Statistics Lecture Notes

Key Topics

• Mean, Median, Mode, Range
• Quartiles and Interquartile Range (IQR)
• Outliers
• Box and Whisker Plot
• Skewness
• Dot Plot
• Stem-and-Leaf Plot
• Frequency Table
• Histogram
• Cumulative Relative Frequency

Mean, Median, Mode, and Range

1. Mean (Average)

   • Arrange data in increasing order.
   • Calculate sum of numbers.
   • Divide sum by number of data points.
   • Example: For data set [7, 7, 10, 14, 15, 23, 32], Mean = 108 / 7 ≈ 15.43.

2. Median

   • Middle number when data is ordered.
   • If even data points, median = average of two middle numbers.
   • Example: Median of [7, 10, 14, 15, 23, 32] is 14.

3. Mode

   • Number that occurs most frequently.
   • Example: Mode of [7, 7, 10, 14, 15] is 7.
   • Bimodal if two numbers occur most frequently.

4. Range

   • Difference between highest and lowest numbers.
   • Example: Range = 32 - 7 = 25.

Quartiles and Interquartile Range (IQR)

• Q1: 1st Quartile (25th percentile)

• Q2: 2nd Quartile (Median or 50th percentile)

• Q3: 3rd Quartile (75th percentile)

• Interquartile Range (IQR): Q3 - Q1

• Identifying Outliers:

  • Outliers are numbers outside [Q1 - 1.5(IQR), Q3 + 1.5(IQR)].

Box and Whisker Plot

• Visual representation of data.
• Includes Minimum, Q1, Median (Q2), Q3, Maximum.
• Outliers are plotted as individual points.

Skewness

• Symmetric data: Mean = Median.
• Right Skew (Positive): Mean > Median.
• Left Skew (Negative): Mean < Median.

Dot Plot

• Simple plot using dots to represent frequency above number line.

Stem-and-Leaf Plot

• Divide numbers into "stem" and "leaf".
• Example: 56 is 5 (stem) | 6 (leaf).
• Useful for visualizing distribution.

Frequency Table

• Shows frequency of each number or category.
• Sample Mean Calculation: Use frequency table to multiply frequency by values, sum them and divide by total number of values.

Histogram

• Similar to bar graph with contiguous bars.
• Represents frequency distribution of numerical data.
• Categories (classes) like grades can be used.

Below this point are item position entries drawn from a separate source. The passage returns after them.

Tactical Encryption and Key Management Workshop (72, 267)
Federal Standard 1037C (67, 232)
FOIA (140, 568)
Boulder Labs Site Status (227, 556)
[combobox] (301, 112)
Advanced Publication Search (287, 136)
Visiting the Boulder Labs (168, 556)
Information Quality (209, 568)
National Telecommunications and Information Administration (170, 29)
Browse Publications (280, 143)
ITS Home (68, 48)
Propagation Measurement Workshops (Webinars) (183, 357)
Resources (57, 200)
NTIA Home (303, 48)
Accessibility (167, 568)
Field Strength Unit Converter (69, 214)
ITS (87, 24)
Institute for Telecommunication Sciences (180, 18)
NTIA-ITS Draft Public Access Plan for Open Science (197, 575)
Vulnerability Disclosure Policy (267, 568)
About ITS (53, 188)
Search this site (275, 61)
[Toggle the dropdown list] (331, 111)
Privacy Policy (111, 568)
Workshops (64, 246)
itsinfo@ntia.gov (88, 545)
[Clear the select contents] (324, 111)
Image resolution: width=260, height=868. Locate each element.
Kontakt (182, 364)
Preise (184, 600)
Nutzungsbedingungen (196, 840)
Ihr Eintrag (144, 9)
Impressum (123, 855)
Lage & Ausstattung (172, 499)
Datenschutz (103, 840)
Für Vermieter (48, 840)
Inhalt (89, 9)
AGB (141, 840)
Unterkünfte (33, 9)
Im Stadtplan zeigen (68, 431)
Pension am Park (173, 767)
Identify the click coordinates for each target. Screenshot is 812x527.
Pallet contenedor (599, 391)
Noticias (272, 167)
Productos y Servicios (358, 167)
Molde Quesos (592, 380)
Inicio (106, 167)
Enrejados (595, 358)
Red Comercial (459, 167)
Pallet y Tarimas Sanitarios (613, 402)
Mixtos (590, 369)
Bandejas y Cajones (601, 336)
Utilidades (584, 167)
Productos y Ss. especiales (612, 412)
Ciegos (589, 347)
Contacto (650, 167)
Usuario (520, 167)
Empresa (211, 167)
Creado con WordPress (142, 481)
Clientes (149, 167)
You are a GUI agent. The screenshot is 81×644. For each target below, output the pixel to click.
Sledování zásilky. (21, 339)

Cumulative Relative Frequency

• Running total of relative frequencies.
• Helps find percentiles easily.
• Example: 60th percentile may fall between two numbers in cumulative frequency.

Practice Examples

• Calculate mean, median, mode, range, IQR, identify outliers, and construct box plots.
• Analyze skewness of data using mean and median.
• Construct stem-and-leaf plots and frequency tables.
• Draw histograms and dot plots.

Tips

• Always arrange data in order before calculating statistics.
• Double-check calculations for percentiles and outliers.
• Visual tools like plots and graphs enhance understanding of distribution.